それなのにどうして、大好きだなんて言えるのか、子供の私にはわからなかった。



今回はそんな2人に、ついに別れの危機がやってきたというわけだ。



「龍二さん、他の女のものになっちゃったのかね?」


会えない、と言われたなら、そうに決まってる。

なのに、母の反論は激しかった。


「…そんなわけない!龍二は離婚しても私から離れなかったのよ?これ以上の愛がある?」


血相を変えて否定する母。

…自分は捨てられた。

平たく言えばそうなるのに、そこからは目をそらしたいらしい。




「龍二とは相性がいい」なんて、生々しいことを平気で言う母だ。


若い時なら「可愛い」ですんだものが、「恥じらいがない」に変化していることに、気づいていないのだろう。


そんな部分に嫌気がさした可能性も大きい。


「…どちらにしても、今までの付き合いが普通じゃないのよ。
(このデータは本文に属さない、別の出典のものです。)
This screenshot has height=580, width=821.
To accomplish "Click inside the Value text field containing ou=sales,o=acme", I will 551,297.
…もういいじゃない。別々の人生を歩めば」



…言いながら気づいた。

今の言葉、自分と文仁にも言えると。


「普通じゃなくても良かったの!龍二さえいれば!」


金切り声で叫び、泣き崩れる母。


突然切り出された「もう会えない」という言葉に振り回されて、父の本心がどこにあるか…考える余裕などないらしい。


まぁ…知ったところで、という話。

別れると伝えられたら、別れるしかない。


…私なら、そうする。

たとえ自分は別れたくなくても…本心を隠して、別れると思う。


文仁は…どうだったんだろう。

理由を聞いただけで、すぐに離婚に応じてくれた。

本当は、何か言いたい事があったんじゃないか…



「もう諦めてさ、お母さんも2人目3人目の彼氏で手を打ちなよ!何人もいるでしょ?彼氏!」


郁の言葉に、あぁ、そうだった…と思い出す。

…母はそういう人だった。


それなのに、母は意外な告白をした。


「…いない!私には…ずっとあの人だけだったのよっ!」


何人も恋人がいると言ったのは、それが父に対する精一杯の虚勢だったと知って、さすがに不憫になった。
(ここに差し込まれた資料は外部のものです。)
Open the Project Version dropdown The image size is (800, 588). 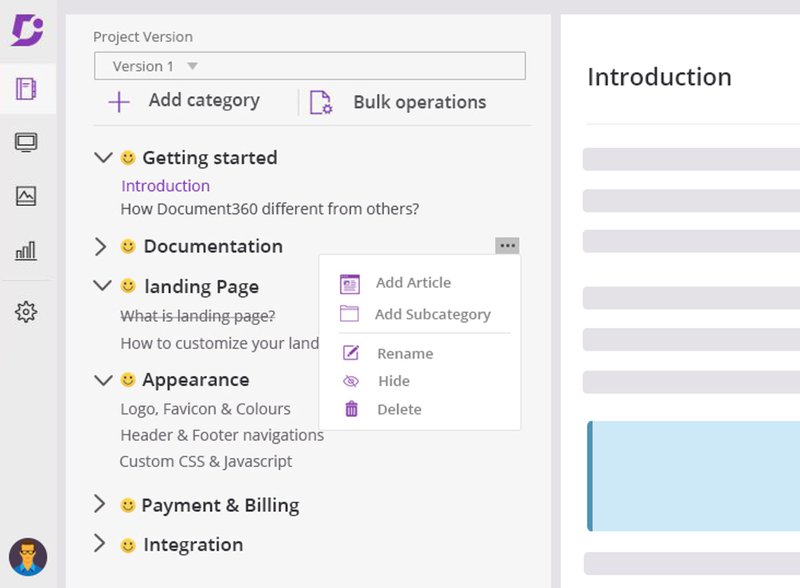tap(309, 66)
せめて、はっきりした理由をつけて別れを伝えればいいのに。

心の中で父を睨んだ。





泣きわめく母となだめる郁は、結局凛のマンションに泊まっていった。


そこで…翌朝起きてきた郁に、これでもかと水分を取らせたのは…せっかくの休日に、2人の二日酔いに付き合わされるのはごめんだから。



「早く酔いを覚まして、お母さんを連れて帰って!」


私と両親の仲の悪さを知っている郁。昼過ぎには、まだ酒臭い母を連れて帰ってくれた。


泣いてもわめいても愚痴っても、状況は変わらないと、少しは理解しただろうか。


ホッとため息をついた途端…訪れた静寂を破った携帯の着信。

文仁かと思って画面を覗く。


「え…このタイミング?」


意外にも、表示されたのは…つい先程まで話題の中心だったあの人の名前だった。